3.2.1 Complex visual maps that associate information with one or more points or shapes that cannot reasonably be represented by common identifiers such as postal addresses or the names of specific places or regions are exempt from the requirement… An example of a complex map is one that shows the distribution of different underground mineral deposits in New Zealand.

As I read this I just imagine, what if there were public interest focused web performance guidelines with a similar kind of developed policy feel?

Core web vitals and other common metrics, or not? Imagining the basis of guidelines

There are many potential futures. In one future, there is a set of web vitals, or core metrics, which agencies must meet or work to meet. It is hard to say what it should look like but there is significant room to imagine.

Examples:

Exceptions: “Outage events, or unplanned service degradation”

It would be possible to write into the policy that no agency should be considered to be breaching the guidelines it if there was evidence that the performance problem was caused by an outage or something out of the agencies control

Preferences: “Largest Contentful Paint on High Stakes Information web pages”

It would be possible to write into the policy a preference for a few selective metrics under certain conditions, such as delivering high stakes information.

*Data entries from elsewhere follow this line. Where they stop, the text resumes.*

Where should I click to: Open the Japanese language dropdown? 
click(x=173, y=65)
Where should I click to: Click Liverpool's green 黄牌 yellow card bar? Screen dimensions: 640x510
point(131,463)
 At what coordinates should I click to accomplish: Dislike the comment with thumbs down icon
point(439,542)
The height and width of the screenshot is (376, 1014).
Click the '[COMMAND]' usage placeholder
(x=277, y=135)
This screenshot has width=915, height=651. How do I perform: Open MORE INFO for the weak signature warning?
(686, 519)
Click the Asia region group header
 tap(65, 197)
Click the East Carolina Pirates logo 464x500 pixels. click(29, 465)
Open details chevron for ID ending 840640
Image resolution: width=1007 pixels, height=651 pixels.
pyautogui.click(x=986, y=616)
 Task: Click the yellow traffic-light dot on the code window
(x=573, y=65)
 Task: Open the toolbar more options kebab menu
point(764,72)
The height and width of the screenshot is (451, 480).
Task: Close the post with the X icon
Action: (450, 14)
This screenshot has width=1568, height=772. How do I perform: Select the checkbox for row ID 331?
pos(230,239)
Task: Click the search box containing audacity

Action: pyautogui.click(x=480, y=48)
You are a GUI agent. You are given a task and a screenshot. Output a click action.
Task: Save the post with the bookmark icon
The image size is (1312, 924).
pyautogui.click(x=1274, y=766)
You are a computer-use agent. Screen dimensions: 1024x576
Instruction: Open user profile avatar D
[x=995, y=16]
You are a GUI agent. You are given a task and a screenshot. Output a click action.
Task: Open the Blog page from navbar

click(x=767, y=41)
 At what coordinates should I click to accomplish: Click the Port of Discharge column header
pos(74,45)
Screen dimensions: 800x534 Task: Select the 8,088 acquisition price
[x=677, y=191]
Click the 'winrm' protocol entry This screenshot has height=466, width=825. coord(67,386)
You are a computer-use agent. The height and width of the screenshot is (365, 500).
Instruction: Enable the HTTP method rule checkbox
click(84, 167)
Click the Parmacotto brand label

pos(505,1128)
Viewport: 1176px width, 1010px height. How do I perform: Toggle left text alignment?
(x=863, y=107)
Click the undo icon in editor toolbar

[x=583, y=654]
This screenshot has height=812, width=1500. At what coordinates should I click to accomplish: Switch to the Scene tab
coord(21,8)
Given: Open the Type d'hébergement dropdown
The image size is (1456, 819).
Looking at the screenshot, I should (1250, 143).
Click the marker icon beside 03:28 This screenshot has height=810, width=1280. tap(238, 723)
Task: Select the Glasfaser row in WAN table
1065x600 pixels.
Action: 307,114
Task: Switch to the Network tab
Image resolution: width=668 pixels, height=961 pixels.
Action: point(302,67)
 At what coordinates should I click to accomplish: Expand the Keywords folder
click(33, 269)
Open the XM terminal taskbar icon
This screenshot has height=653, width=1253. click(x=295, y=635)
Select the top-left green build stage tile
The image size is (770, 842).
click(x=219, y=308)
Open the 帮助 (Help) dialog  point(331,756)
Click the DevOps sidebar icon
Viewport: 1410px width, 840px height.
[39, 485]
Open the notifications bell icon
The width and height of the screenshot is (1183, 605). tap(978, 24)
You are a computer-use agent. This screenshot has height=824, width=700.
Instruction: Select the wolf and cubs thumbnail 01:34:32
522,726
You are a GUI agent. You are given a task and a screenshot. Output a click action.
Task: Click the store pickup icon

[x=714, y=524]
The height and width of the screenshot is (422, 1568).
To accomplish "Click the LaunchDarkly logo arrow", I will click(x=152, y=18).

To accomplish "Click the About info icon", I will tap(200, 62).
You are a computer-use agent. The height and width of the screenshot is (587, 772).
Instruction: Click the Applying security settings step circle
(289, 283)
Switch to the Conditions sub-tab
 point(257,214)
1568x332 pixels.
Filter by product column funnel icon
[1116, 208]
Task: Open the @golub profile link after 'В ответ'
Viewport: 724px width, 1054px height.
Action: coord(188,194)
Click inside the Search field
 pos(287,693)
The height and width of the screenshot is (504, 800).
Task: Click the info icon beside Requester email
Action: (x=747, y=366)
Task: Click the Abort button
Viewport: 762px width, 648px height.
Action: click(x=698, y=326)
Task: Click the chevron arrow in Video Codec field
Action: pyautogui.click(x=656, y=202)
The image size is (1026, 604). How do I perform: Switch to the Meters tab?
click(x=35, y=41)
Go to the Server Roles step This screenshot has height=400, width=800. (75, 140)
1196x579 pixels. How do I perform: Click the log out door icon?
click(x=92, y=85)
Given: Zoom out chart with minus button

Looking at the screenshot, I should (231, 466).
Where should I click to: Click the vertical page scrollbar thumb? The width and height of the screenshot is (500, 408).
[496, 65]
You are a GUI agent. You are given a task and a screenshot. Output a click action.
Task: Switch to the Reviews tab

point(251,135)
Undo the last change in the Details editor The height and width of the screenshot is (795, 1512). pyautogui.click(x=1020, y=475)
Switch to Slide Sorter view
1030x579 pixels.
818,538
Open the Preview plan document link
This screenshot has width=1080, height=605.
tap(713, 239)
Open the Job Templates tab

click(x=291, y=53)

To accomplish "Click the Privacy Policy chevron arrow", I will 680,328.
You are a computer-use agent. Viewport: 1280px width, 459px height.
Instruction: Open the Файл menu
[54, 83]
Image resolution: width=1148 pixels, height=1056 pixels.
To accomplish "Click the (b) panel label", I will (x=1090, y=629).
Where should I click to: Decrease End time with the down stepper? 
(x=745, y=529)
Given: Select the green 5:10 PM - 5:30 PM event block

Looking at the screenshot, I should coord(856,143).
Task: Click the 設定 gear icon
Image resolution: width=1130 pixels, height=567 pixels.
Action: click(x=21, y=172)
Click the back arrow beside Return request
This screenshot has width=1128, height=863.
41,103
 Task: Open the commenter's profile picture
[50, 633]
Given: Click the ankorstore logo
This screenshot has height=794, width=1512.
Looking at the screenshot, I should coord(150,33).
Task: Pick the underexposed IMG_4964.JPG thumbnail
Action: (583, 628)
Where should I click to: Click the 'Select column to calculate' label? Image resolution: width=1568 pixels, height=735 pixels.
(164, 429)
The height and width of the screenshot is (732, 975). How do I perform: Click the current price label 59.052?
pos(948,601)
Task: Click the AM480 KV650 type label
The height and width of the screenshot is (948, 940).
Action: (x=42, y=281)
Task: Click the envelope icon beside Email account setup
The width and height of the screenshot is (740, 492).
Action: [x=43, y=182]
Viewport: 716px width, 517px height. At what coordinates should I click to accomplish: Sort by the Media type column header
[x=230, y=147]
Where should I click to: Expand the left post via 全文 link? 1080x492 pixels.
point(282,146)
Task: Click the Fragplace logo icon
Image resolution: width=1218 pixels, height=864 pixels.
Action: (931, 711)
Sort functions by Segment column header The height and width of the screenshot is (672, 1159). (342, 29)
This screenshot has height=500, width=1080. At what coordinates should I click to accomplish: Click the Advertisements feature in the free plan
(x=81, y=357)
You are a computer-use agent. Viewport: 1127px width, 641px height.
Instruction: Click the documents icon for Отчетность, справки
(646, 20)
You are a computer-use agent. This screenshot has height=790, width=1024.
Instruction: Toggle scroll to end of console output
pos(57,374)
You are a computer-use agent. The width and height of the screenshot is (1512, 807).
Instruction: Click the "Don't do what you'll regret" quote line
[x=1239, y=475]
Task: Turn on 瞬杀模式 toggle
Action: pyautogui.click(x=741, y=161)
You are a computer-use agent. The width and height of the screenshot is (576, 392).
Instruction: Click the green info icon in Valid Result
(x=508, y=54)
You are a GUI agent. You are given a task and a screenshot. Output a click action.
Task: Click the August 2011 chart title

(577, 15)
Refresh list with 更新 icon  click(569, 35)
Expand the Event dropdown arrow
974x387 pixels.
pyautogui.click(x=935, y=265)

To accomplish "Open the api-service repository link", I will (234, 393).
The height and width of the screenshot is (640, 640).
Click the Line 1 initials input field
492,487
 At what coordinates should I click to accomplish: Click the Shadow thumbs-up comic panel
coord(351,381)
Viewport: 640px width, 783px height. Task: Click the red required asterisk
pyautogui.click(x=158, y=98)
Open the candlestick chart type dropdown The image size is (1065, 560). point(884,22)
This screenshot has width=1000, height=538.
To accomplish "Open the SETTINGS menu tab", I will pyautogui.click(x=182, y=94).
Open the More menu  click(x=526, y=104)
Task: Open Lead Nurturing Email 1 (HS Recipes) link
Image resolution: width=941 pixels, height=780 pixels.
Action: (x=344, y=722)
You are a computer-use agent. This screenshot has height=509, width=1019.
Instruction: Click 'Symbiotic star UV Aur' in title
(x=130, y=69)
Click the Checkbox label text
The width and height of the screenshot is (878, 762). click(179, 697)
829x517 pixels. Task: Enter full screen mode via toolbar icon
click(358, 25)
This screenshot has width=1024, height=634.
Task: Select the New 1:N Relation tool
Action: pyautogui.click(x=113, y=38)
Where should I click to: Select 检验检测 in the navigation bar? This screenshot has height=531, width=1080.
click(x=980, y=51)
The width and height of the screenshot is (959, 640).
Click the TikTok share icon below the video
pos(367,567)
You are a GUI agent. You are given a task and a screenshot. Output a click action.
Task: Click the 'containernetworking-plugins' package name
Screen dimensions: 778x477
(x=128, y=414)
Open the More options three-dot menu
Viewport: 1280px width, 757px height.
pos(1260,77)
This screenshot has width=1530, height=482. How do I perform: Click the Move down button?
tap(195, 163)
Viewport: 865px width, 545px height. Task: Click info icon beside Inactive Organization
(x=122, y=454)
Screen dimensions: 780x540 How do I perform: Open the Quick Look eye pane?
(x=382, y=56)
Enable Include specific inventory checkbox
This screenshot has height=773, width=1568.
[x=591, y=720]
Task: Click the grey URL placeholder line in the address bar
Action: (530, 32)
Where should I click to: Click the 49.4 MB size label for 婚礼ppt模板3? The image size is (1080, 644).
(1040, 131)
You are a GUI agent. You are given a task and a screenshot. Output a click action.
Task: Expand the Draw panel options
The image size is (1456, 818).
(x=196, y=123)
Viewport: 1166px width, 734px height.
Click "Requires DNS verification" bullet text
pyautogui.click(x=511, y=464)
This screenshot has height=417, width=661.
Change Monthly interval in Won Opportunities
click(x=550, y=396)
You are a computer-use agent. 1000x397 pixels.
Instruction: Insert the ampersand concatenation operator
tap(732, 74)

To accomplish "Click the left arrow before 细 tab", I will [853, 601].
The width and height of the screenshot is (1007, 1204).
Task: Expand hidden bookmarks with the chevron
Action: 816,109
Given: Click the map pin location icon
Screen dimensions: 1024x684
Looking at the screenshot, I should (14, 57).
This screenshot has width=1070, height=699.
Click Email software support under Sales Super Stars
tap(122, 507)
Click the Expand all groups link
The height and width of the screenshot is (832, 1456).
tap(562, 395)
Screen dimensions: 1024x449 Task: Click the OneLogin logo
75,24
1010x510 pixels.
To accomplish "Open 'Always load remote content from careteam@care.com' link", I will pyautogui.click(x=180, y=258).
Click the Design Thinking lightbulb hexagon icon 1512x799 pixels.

Compliance: Periods of time to deployment

It would be possible to write into the policy a compliance schedule, where agencies are to make changes in result to non compliant performance on some kind of appropriate timeline.

Who could it apply to?

Public service agencies with a mandate to improve performance and organizations wanting to do business with government

Gentle enforcement guidelines

There would be enormous easy wins in this area, as many public agency websites are already very effective and lean and basic with their usage of resources already. Generous or significant amounts of lead up time could be given to comply with the guidelines.

Conclusion

Web performance is in the public interest. We can learn from prior documents in the area of web accessibility and general arguments for the public good of web performance to consider making guidelines.